La tenue représentée sur ces photos va de la troisième guerre Punique jusqu'à la période des réformes de Caius Marius. J’ai précisé période car il s’agit plus d’une évolution dans le temps officialisé en quelques sortes par Marius que d’une révolution ponctuelle à proprement parler.

Les Princeps sont la deuxième ligne de combat, ils représentent la fine fleur des légionnaires. Biens équipés, dans la force de l’âge, disciplinés et expérimentés ils sont de redoutables combattants.

Il porte sur la tête un casque de style Etrusco-Italique en bronze de bonne facture qui lui protège bien le crane. Sur le dessus Polybe nous dit qu’ils portent une crinière de 3 plumes noires ou rouges d’une coudée de long afin de les rendre plus grands.



Son corps est protégé par une cotte de mailles d’une douzaine de kilos, qui offre une très bonne protection au corps à corps et dont la flexibilité n’entrave pas les mouvements.

A sa taille une ceinture qui commence progressivement à être décorée de plaques de métal a cette époque. Elle sert de support aux armes de poing, mais aussi à maintenir la cotte de maille. Ce maintien est essentiel, car en faisant légèrement blouser la maille la ceinture vas supporter une bonne partie du poids de cette dernière qui sinon reposerais uniquement sur les épaules.

On aperçoit le glaive porté sur la droite, et le pugio porté sur la gauche à partir des guerres Ibériques. Il porte également un pilum comme arme de jet et le grand bouclier républicain qui sert aussi bien à sa protection que comme arme offensive.

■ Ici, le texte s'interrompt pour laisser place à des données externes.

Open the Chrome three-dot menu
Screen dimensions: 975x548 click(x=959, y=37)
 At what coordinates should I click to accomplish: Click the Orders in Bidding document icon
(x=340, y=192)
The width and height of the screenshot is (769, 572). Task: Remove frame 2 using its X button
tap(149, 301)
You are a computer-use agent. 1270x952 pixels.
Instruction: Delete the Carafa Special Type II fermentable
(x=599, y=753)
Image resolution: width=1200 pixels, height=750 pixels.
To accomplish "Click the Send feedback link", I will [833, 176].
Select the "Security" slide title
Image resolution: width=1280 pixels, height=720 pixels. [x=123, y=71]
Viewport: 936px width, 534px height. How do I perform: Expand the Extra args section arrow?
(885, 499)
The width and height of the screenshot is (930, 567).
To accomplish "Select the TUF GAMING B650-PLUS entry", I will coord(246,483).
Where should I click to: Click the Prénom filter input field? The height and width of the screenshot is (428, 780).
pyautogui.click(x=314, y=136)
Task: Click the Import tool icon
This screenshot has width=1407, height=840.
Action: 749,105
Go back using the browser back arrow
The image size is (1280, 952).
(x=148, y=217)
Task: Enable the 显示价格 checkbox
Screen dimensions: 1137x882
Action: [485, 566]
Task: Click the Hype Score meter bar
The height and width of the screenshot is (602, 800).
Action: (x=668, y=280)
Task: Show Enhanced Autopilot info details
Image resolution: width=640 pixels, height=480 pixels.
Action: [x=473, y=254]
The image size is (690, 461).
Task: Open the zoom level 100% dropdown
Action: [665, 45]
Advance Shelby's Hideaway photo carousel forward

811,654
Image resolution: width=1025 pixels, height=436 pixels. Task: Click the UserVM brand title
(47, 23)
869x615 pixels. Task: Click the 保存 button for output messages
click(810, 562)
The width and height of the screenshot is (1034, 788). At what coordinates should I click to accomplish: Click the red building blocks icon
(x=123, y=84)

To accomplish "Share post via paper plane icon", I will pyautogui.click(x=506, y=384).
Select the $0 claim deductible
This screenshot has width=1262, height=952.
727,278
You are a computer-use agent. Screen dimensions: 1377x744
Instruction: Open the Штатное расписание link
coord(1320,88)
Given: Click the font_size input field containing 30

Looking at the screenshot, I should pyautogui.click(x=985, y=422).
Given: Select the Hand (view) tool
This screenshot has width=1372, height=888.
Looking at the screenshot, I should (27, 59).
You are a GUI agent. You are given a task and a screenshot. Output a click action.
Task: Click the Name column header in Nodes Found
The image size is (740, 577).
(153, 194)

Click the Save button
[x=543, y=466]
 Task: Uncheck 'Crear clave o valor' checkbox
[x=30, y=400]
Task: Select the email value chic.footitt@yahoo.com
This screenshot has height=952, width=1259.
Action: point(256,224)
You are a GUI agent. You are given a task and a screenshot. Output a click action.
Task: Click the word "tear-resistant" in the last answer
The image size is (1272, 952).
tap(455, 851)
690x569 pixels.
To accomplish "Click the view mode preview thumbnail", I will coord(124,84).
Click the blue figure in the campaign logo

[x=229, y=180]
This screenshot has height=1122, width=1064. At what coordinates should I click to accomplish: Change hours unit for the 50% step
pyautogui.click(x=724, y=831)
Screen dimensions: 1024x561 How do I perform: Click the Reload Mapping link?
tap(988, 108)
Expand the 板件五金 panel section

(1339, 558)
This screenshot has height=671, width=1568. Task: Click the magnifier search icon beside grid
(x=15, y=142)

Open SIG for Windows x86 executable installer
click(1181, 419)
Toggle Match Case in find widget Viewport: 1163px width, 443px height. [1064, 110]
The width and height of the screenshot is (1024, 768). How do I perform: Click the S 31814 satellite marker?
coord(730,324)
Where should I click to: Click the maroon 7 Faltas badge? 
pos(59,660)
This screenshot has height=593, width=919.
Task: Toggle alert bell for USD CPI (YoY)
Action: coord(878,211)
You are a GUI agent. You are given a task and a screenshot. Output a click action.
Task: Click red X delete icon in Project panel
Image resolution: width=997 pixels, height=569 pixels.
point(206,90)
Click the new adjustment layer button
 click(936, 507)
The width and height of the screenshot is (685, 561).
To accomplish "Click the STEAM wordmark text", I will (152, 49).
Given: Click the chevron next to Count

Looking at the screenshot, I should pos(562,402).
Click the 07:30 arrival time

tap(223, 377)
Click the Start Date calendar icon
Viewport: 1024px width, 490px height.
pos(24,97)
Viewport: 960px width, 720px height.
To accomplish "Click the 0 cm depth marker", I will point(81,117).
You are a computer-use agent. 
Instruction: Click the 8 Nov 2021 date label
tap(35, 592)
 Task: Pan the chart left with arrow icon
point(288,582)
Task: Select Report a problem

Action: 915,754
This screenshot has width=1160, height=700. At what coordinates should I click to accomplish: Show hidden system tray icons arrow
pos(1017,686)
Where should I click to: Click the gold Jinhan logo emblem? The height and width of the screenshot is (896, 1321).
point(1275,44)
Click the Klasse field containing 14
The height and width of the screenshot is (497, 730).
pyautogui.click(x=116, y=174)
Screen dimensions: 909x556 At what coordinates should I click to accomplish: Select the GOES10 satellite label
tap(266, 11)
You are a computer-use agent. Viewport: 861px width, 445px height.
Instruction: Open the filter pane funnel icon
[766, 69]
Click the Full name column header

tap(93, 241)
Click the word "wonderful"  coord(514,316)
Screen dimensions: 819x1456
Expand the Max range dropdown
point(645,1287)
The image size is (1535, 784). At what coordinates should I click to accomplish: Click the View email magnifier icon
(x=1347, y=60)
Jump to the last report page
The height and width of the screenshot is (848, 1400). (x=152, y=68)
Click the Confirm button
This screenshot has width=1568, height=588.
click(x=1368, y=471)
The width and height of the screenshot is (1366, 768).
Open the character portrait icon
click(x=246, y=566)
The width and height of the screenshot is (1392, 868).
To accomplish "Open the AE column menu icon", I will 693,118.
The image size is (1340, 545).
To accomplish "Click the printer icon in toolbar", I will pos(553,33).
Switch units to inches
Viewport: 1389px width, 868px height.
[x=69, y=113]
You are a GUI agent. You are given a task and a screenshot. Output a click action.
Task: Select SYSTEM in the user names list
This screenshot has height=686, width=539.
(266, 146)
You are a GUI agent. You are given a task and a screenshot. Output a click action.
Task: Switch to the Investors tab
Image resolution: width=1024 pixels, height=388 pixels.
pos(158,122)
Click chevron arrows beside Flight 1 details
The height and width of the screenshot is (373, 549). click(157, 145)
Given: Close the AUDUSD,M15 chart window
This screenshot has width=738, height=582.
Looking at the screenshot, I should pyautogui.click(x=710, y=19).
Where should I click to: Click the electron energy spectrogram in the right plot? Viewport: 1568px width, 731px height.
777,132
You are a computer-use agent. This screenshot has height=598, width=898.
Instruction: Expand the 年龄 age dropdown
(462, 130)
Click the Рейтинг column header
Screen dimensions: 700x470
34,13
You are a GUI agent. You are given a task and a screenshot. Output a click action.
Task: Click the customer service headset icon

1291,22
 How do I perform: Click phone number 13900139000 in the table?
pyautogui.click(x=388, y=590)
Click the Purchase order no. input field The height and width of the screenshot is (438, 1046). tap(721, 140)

Il peut porter des bandes molletières en fonction du terrain comme en attestent certaines fresques et la lapidaire. A cette époque la caligae, une forte sandale de marche cloutée d’origine paysanne commence à remplacer les perones qui sont de petites bottines fermées elles aussi d’origine pastorales.



Le légionnaire en train de lancer son pilum


Le grand bouclier républicain protège bien l’ensemble du corps contre les projectiles comme sur la photo ci contre.



Comment le légionnaire peut tenir le pilum lourd dans sa main gauche pendant qu’il s’apprête à lancer le léger de sa main droite.


Le légionnaire en train de dégainer son glaive.


Sur cette photo on comprend mieux pourquoi le glaive est situé à droite ce qui permet de le dégainer sans être gêné par l’autre bras qui tient le bouclier.


Le légionnaire en position de frappe d’estoc.


Le bouclier tout en protégeant le haut du corps sert également à frapper de son bout de manière offensive, pendant que le glaive lui aussi vas frapper l’adversaire avec la pointe.


Sur les photos de gauche on voit le système particulier et très confortable d’attache du casque qui lui assure un très bon maintien sur la tête.